Als de overheid het gebruik van drugs niet meer accepteert, is er ook onvoldoende aandacht voor harm reduction. Het beperken van gezondheidsschade bij drugsgebruik heeft dan geen prioriteit en dat leidt tot potentieel gevaarlijke situaties.
Drugsprecursoren
Nog voor het zomerreces zal de minister een brief aan de Kamer sturen waarin wordt ingegaan op het beleid ten aanzien van de problematiek van de synthetische drugs, waaronder het handhavingsbeleid op festivals en evenementen, en de ontwikkelingen op het gebied van wetgeving.
Een van de onderdelen van het nieuwe beleid wordt in ieder geval de strengere aanpak van drugsprecursoren; chemische stoffen die worden gebruikt voor de productie van drugs.
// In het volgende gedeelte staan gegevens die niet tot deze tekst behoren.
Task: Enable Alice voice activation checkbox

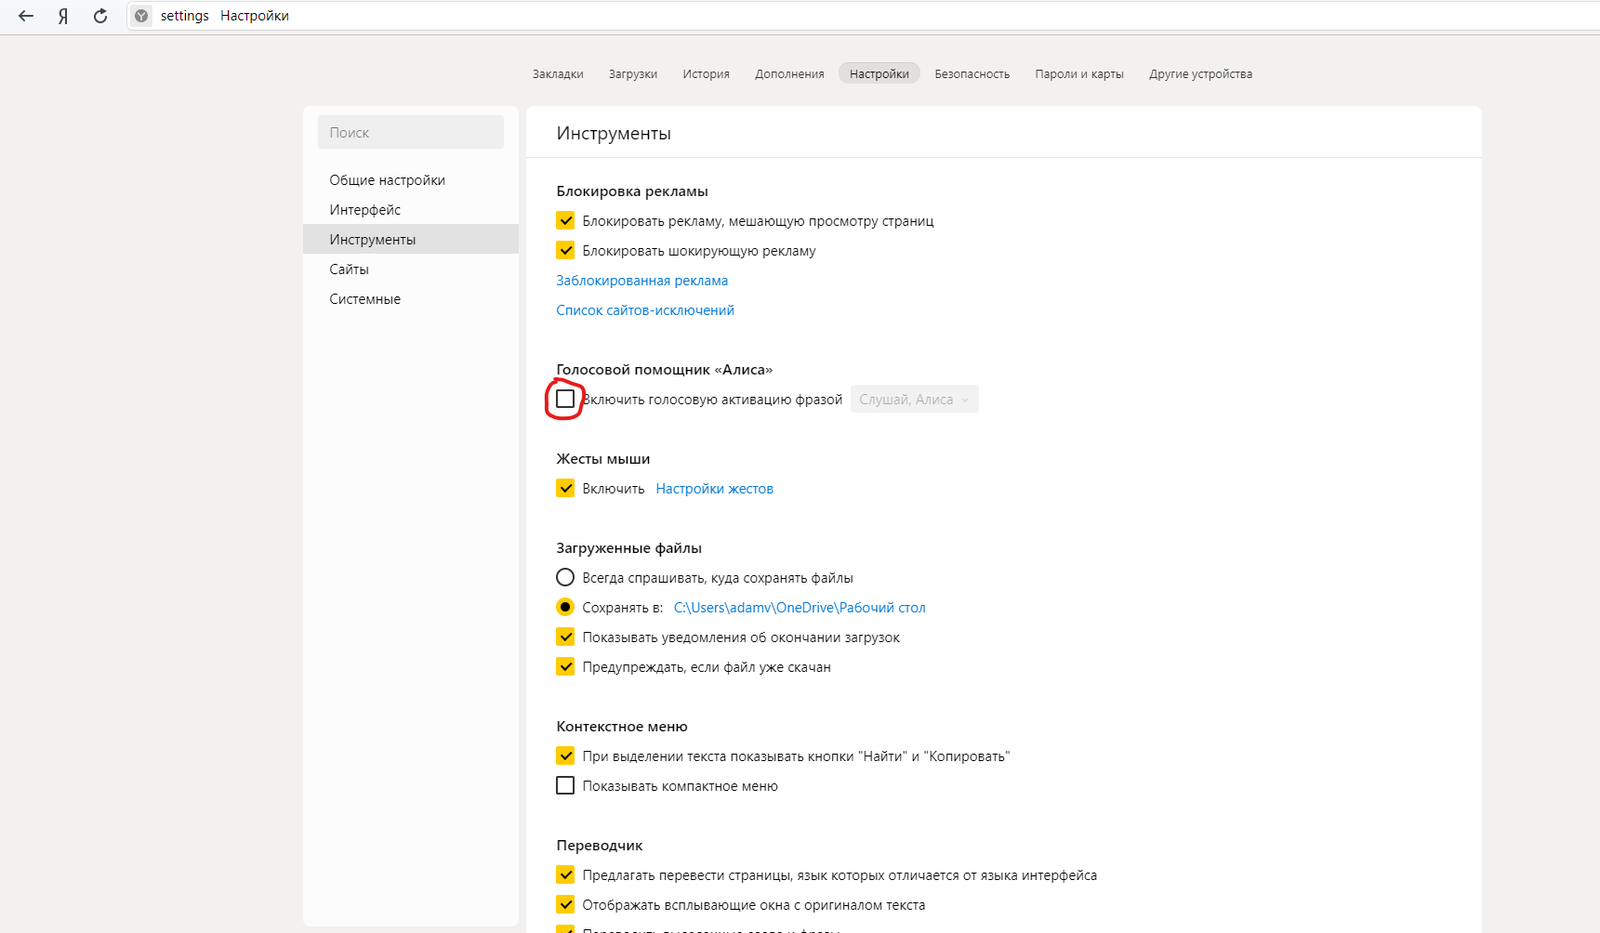Action: coord(565,399)
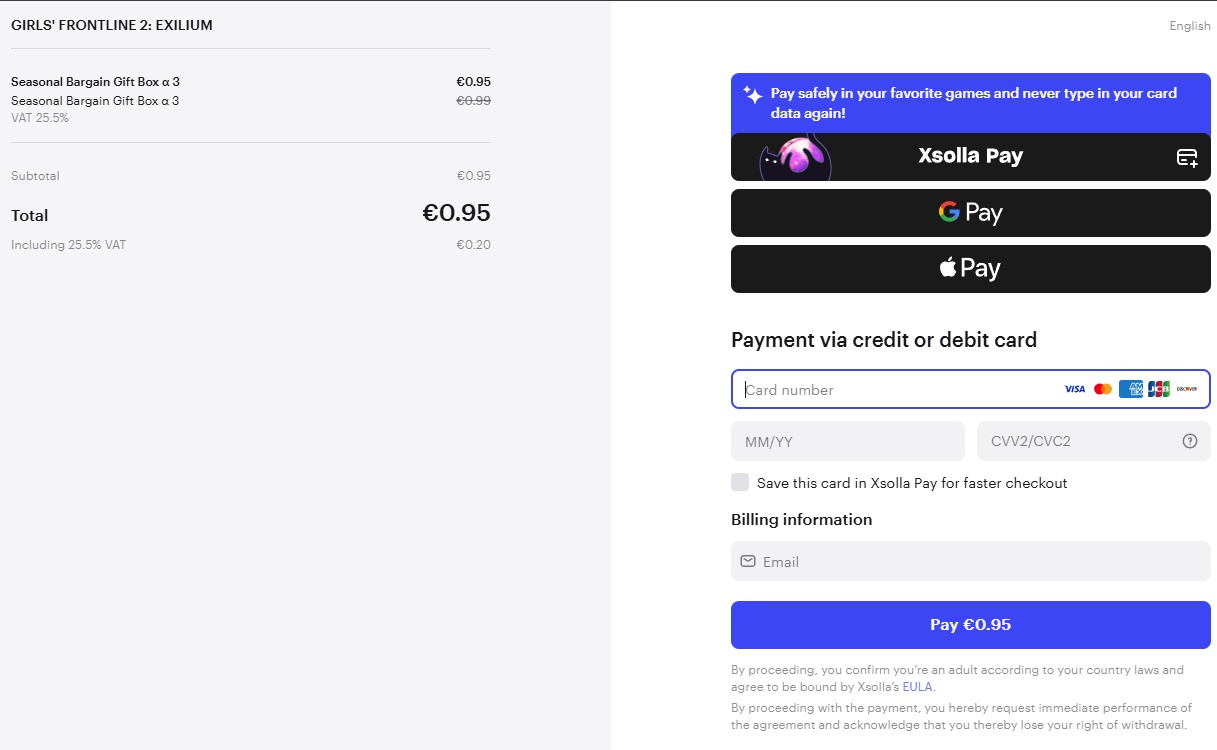Pay with Google Pay
The height and width of the screenshot is (750, 1217).
click(x=970, y=213)
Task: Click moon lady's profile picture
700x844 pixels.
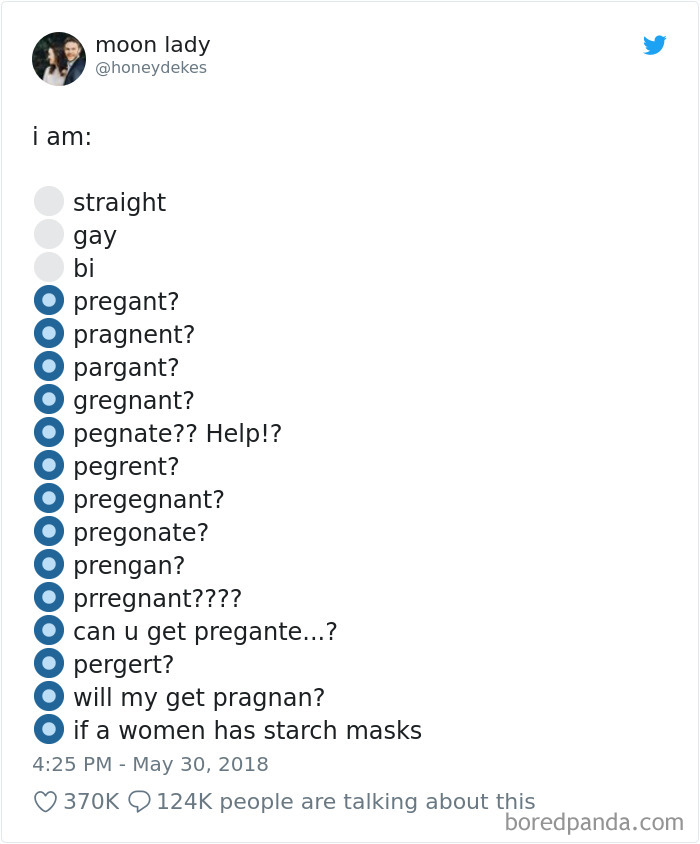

De meeste chemische stoffen die als drugsprecursor worden gebruikt, hebben ook belangrijke legale toepassingen (zoals bij de synthese van kunststoffen, farmaceutische en cosmetische producten, parfums, schoonmaakmiddelen of geurstoffen).
In 2010 was de Eerste Kamer nog van oordeel dat drugsprecursoren niet kunnen worden verboden, omdat ze ook voor vele legale doeleinden gebruikt kunnen worden. Het is van groot belang een goede balans te vinden tussen het voorkomen van illegaal gebruik en het niet belemmeren van legaal gebruik (bijvoorbeeld commercieel gebruik van de chemische bedrijfstak).
Maar een strengere aanpak van drugsprecursoren heeft niet alleen negatieve effecten voor het bedrijfsleven. Het kan er ook toe leiden dat straks voor de productie van XTC en andere synthetische drugs meer schadelijke en gevaarlijke middelen worden gebruikt, hetgeen een groter risico voor de gezondheid van de gebruikers en de samenleving met zich meebrengt. Ik begrijp dat men de productie van drugs wil aanpakken, maar als je daarmee de gebruiker en zijn omgeving in gevaar brengt, vraag ik me af wie daar uiteindelijk bij gebaat is. Het kan niet zo zijn dat mensen straks dood neervallen, omdat politici zo nodig onschadelijke chemische stoffen moesten verbieden die worden gebruikt bij de productie van drugs. Dan maak je het probleem alleen maar groter. Bovendien handel je daarmee ook nog eens in strijd met de uitgangspunten van het Nederlandse drugsbeleid.